STALKING In reply to Ms MAXWELL (Northern Victoria) (16 February 2021) Ms SYMES (Northern Victoria—Leader of the Government, Attorney-General, Minister for Resources):

I thank the member for her question. As the member has stated, in response to the tragic murder of Ms Manno and the brave advocacy of her family, the former Attorney-General, the Hon Jill Hennessy MP, asked the Victorian Law Reform Commission (VLRC) to urgently review Victoria’s responses to stalking, harassment and similar conduct, with a focus on victim safety, including consideration of the adequacy of the legal framework and barriers to effective enforcement. Since the announcement of the review late last year, the VLRC has been undertaking recruitment and other preparatory work for this important project. Formal terms of reference for the review have been developed in consultation with the VLRC and will be publicly released shortly. The VLRC has been asked to provide an interim report by the end of this year, and a final report by the middle of 2022. Engagement with and contributions from the Victorian community are an incredibly important and valuable part of the VLRC’s work. The Commission will provide an opportunity for members of the community to contribute to this review by sharing their personal experiences and valuable insights. Information about the project, including the process and timelines for community consultation, will be accessible through the VLRC website in the near future. SMALL BUSINESS SUPPORT In reply to Ms BATH (Eastern Victoria) (16 February 2021) Ms PULFORD (Western Victoria—Minister for Employment, Minister for Innovation, Medical Research and the Digital Economy, Minister for Small Business):

The coronavirus (COVID-19) pandemic has been an unprecedented event requiring a dynamic response by the Victorian Public Sector. Victorian Public Sector employers and employees are excluded from eligibility for the Commonwealth Government’s JobKeeper scheme.

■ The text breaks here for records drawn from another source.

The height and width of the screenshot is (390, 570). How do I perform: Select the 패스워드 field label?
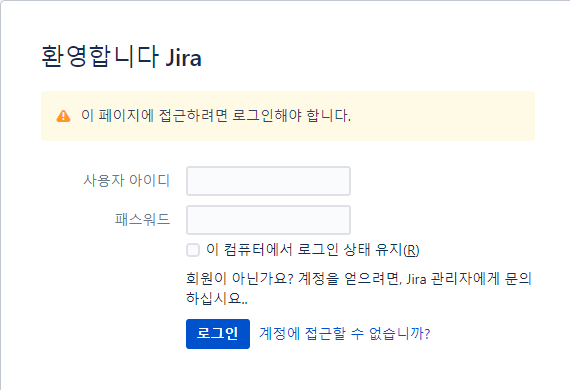coord(142,219)
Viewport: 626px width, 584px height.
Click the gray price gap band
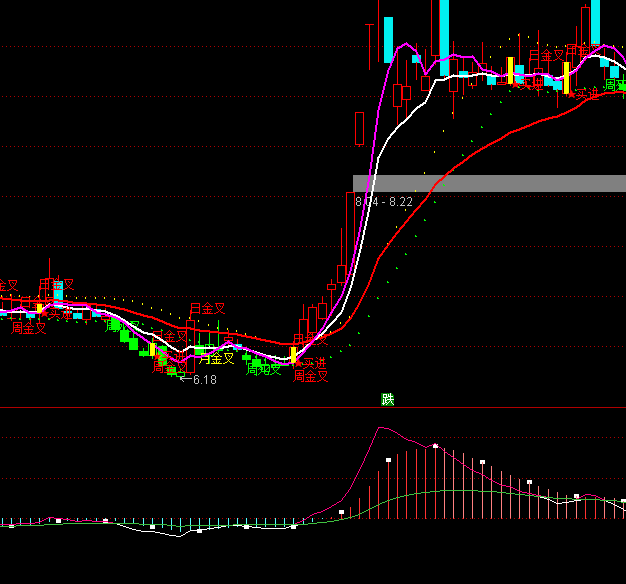coord(489,184)
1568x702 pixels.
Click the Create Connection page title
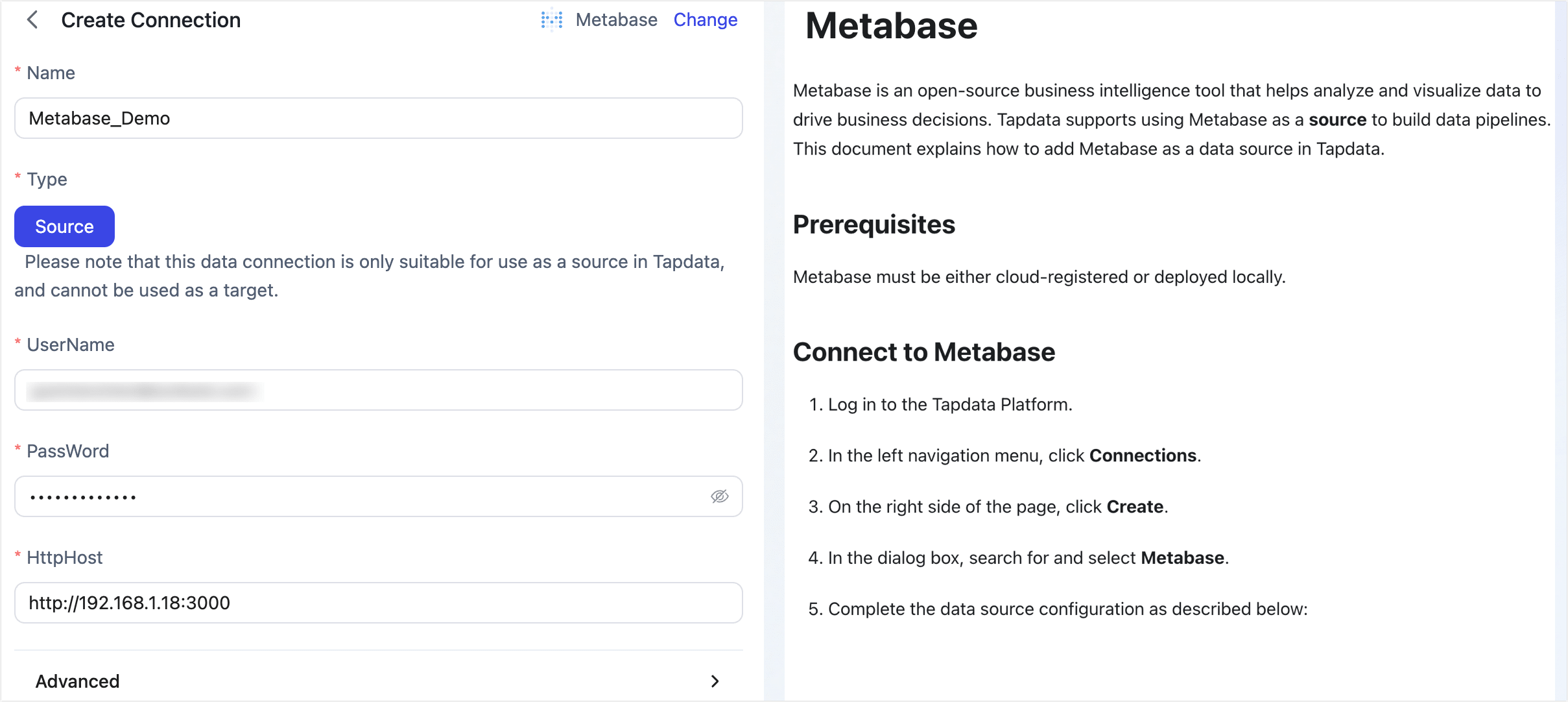coord(150,20)
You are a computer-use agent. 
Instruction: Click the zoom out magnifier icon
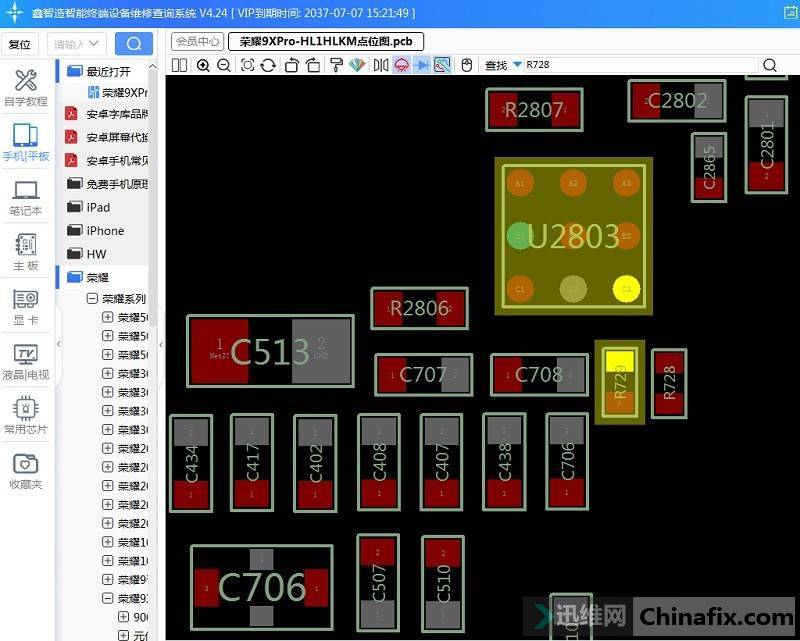pos(223,65)
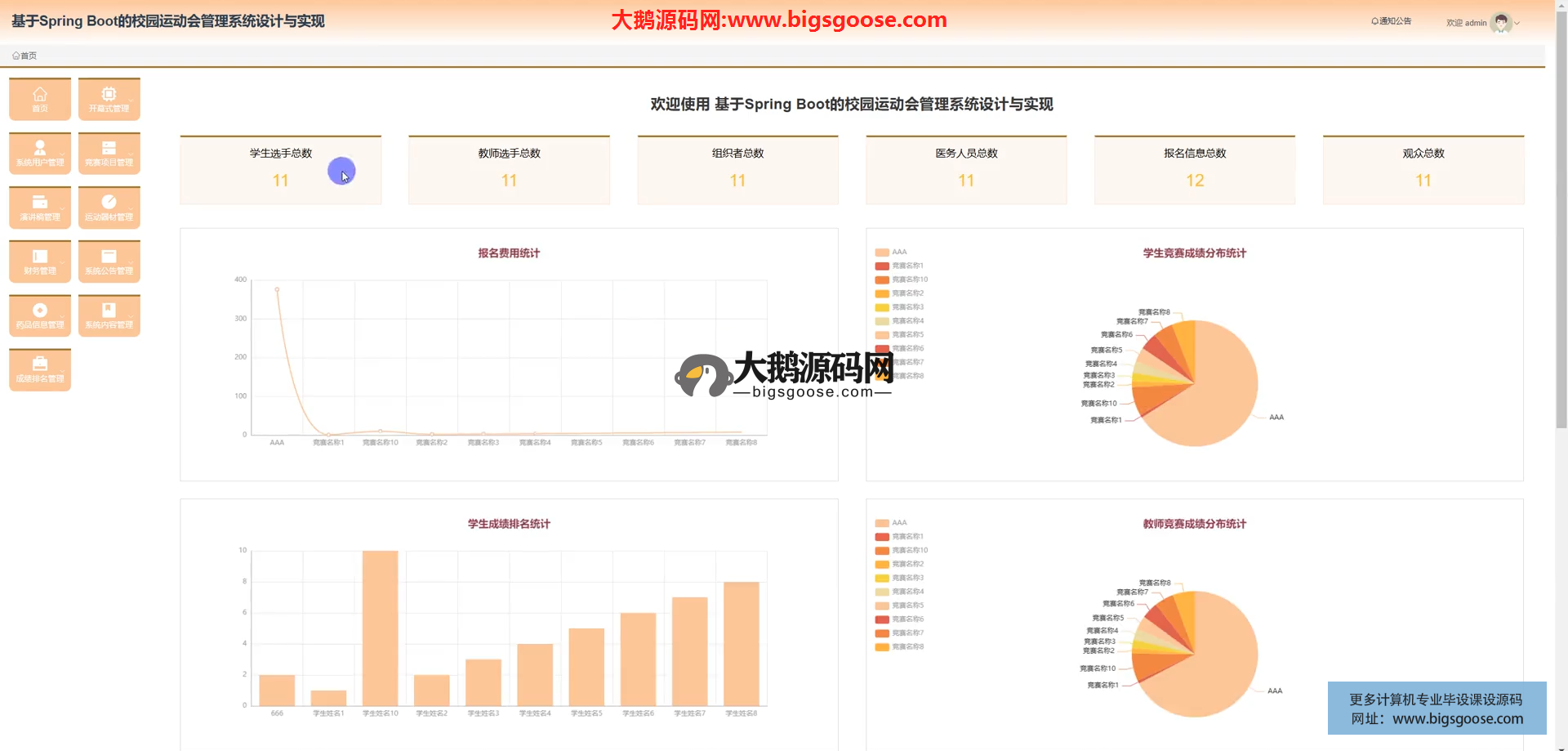Open 开幕式管理 chip icon tile
Screen dimensions: 1568x751
109,94
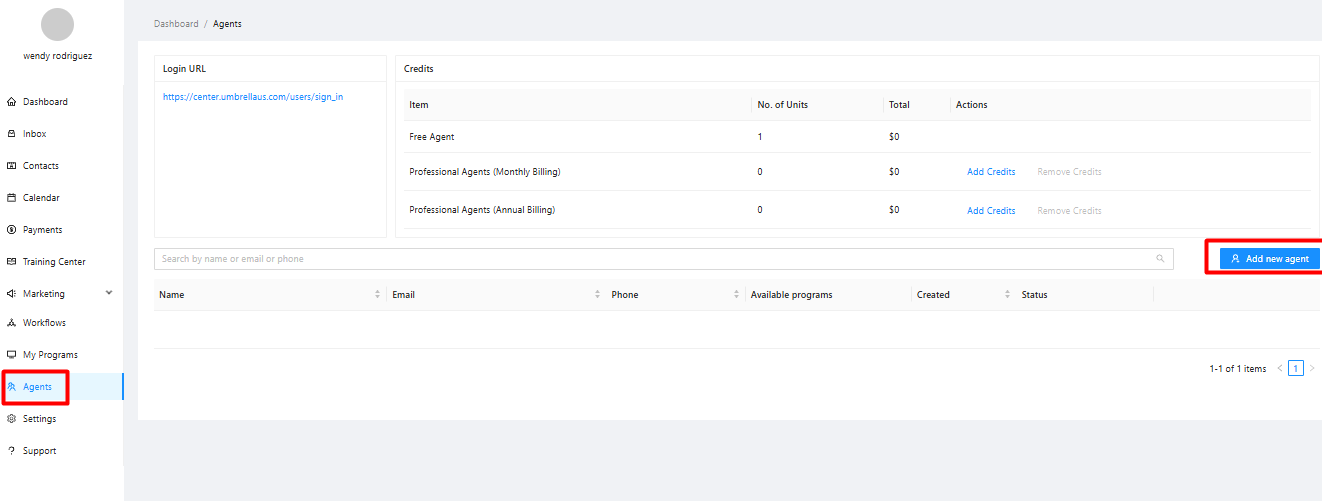This screenshot has width=1322, height=501.
Task: Go to the Dashboard breadcrumb
Action: coord(176,24)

Accordingly, the Victorian Government has implemented a range of supports, including leave for employees who are required to self-isolate due to COVID-19. Support through both the Victorian and Federal Governments is available for employees who cannot work and receive an income due to having to self-isolate due to COVID-19. Full details including eligibility requirements and how to apply can be found at coronavirus.vic.gov.au/financial-and-other-support- coronavirus-covid-19#worker-support-payment.